The Eurogroup reached political agreement on 14 August 2015 based on:
- the adoption of measures by the Greek authorities
- the ESM Board of Governors' approval of further assistance accompanied by a stability support programme under the ESM framework
Greece then signed a memorandum of understanding (MoU) with the European Commission, acting on behalf of the ESM, on 19 August 2015. On this basis, the Greek authorities signed a financial assistance facility agreement (224.69 KB - PDF) with the ESM to specify the financial terms of the loan.
At the same time, the Council of the European Union adopted decisions approving the stability support programme and the updated fiscal path for Greece. This paved the way for mobilising up to €86 billion in financial assistance over three years (2015-18).

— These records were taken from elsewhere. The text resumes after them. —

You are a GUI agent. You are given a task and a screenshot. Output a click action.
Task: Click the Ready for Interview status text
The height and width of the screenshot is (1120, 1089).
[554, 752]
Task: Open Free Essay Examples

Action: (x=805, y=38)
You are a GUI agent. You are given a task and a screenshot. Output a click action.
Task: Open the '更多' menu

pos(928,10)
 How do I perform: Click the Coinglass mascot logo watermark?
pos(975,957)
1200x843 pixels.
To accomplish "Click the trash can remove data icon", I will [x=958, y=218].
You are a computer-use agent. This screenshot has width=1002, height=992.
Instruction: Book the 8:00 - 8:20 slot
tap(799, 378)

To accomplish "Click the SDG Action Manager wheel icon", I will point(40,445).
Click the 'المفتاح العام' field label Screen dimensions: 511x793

Conditions of the programme
The funds provided by the ESM are linked to progress in implementing the policy conditions agreed in the MoU. The policies are built around four pillars:
- restoring fiscal sustainability
- safeguarding financial stability
- growth, competitiveness and investment
- a modern State and public administration
The measures are intended to enable the Greek economy to return to sustainable growth based on:
- sound public finances
- enhanced competitiveness
- high employment
- financial stability
Progress in paying out the funds
Under the ESM programme, a first disbursement of €13 billion was made on 20 August 2015 following signature of the MoU.
An additional €10 billion was earmarked for bank recapitalisation and resolution. These funds were intended to allow the Greek state to:
- repay the short-term bridge loan disbursed under the EFSM
- mitigate hindrances to economic activity by
- covering financing needs
- making overdue payments
- addressing financial sector needs
Additional funds were subject to the verification of the achievement of 2 sets of milestones:
- The first set of milestones as reached in October 2015 which led to a further disbursement of €2 billion.
- The second set of milestones was achieved in December 2015 which led to a disbursement of €1 billion.
The ESM also gave the Hellenic Financial Stability Fund the funds necessary to cover its investment of €5.4 billion in the banking sector recapitalisation.
Report on progress
Press release of August 2015
Q&A of August 2015
After having completed the first review of the ESM stability support programme, the Eurogroup on 25 May 2016 committed to ensuring the sustainability of the Greek debt by smoothening payment profiles and designing other debt-management measures. For that occasion, the European institutions presented the Eurogroup with an updated assessment of the sustainability of Greek debt, which is published in the Compliance report
The Eurogroup agreed on a package of debt measures to be phased in progressively, as necessary to meet the agreed benchmark on gross financing needs. The package is subject to the pre-defined conditionality of the ESM programme. This was the first time that the Eurogroup defined a set of criteria for the debt restructuring in line with the commitment made in July 2015 to ensure that gross financing needs remain at a sustainable level.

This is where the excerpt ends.